As we traverse round we breathe in the reminiscent whiffs of the wild basil and be reminded of India. This reminiscence continues as you see grey herons and pied kingfishers roam the watering holes. Elephants too – although similarities are limited only by the vague appearance of a large grey blob – they differ in their general size and the size of their ears (the African elephant’s ears look distinctly similar to the continent which they inhabit).
This is where the similarities stop. This is a completely different continent that offers a completely different experience. Even the sunset that sets over the Drakensberg mountains that run along the east of South Africa, gives off a completely different hue to the sun that sets over the Vindhya or the Aravalli hill ranges.
While Vedant had a wonderful sighting of leopards I – for the first time ever – sighted a pride of lions. Being at Sher Bagh, Ranthambhore for the past season, it was incredible to see the difference between the habits of India’s largest cat to Africa’s: the basic distinction being the gregarious nature of a lion compared to the independent and largely solitary life of a tiger. This sense of community is, to date, the strongest bond I’ve seen in wild animals. I will always remember the amazement I felt watching two mothers and their five cubs interact with each other; either as the two different litters frolicked in the grass together or as both mothers groomed each others cubs. And to see this in the first 24 hours of being at Londolozi, it’s still exhilarating to believe we still had another three weeks of this.
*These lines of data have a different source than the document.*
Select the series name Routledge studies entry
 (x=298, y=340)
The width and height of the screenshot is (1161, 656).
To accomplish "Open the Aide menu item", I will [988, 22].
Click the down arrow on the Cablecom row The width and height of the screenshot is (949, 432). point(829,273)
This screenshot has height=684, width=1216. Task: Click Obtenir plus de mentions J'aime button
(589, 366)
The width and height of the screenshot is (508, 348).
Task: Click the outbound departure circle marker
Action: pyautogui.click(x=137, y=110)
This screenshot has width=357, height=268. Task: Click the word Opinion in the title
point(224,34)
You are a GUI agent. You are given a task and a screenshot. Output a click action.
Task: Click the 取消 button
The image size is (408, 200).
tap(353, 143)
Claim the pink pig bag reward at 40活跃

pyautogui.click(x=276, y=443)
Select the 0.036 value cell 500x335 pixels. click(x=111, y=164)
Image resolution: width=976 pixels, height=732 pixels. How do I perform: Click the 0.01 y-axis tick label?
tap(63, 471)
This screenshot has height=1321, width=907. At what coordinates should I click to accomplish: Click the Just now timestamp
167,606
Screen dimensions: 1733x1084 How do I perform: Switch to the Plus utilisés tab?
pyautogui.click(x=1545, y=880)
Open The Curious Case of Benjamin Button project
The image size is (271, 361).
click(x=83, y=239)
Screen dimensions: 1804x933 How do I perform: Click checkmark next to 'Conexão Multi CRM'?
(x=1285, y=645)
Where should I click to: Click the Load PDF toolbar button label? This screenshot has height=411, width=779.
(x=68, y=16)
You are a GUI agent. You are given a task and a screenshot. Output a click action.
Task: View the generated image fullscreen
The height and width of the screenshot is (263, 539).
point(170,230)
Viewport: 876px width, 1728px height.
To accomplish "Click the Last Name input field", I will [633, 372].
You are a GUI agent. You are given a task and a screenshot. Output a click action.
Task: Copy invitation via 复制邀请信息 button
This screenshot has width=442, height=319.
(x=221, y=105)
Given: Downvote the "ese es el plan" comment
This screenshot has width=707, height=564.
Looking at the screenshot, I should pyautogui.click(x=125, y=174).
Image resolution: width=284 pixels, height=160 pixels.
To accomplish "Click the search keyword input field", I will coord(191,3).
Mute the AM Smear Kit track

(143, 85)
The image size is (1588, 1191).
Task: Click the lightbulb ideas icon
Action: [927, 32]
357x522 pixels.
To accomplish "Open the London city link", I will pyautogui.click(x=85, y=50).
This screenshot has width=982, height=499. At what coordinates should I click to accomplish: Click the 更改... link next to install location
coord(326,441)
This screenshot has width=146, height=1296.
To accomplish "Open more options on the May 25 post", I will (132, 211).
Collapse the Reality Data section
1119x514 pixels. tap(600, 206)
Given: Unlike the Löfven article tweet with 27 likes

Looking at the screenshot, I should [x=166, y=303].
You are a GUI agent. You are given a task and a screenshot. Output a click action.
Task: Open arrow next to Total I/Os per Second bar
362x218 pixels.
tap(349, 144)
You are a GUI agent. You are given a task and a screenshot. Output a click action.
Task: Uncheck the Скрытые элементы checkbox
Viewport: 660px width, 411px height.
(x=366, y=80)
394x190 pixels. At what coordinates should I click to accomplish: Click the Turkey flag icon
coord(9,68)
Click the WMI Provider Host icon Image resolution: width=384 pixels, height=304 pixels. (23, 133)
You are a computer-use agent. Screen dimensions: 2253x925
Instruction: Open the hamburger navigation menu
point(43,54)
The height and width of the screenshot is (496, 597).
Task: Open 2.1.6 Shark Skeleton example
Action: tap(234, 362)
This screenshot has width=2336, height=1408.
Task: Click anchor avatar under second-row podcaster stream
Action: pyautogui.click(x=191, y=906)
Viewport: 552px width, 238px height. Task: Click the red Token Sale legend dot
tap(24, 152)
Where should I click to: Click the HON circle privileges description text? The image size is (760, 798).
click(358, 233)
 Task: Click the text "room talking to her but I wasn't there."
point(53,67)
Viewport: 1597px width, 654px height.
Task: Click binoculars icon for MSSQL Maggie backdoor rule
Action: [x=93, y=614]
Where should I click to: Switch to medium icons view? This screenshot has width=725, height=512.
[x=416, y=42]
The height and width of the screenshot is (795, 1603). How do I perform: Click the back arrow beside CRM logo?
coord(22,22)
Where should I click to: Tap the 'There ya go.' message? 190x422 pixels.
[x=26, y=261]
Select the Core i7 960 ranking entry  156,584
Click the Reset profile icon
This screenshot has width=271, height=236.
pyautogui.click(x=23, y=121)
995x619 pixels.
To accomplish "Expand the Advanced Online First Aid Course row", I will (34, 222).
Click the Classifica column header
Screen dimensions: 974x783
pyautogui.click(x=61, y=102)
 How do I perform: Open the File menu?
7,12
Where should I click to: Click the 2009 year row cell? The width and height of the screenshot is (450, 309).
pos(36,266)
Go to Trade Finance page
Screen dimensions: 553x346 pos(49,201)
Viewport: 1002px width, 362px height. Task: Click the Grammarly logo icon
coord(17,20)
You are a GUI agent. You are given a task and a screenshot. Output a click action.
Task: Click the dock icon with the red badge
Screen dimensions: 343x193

Londolozi offers five completely different and diverse camps. Consequently, as you might expect with such a large organisation that we could slip into the shadows. This was in no way the case. With every step and turn, we have found five to ten hands outstretched, welcoming us to the camp and giving time from their busy schedules to find out about the new kids from India.
As you walk about, cheeky Vervet monkeys replace the south plains grey Langurs that roam freely around the camp and Nyala (a stripped antelope) that graze instead of our accustomed Nilgai antelope. We live in the “Village”, an area in which Londolozi accommodates its entire staff. There is an unquestionable amount of effort and love the camp gives to its staff members as the “Village” lives up to every bit of its name: a shop for staff to buy creature comforts, a bar where they are able to unwind after a days work and a place in evenings where friends and colleagues can come together as cook a Braai (a word meaning barbeque but is also entangled with a sense of community).
This next week we will be with The Tracker Academy, a prestigious organisation that works alongside the South African College of Tourism and operates within the perimeter of Londolozi’s private game reserve. Here we will get an exclusive insight into the art of tracking…let’s hope a week will be enough.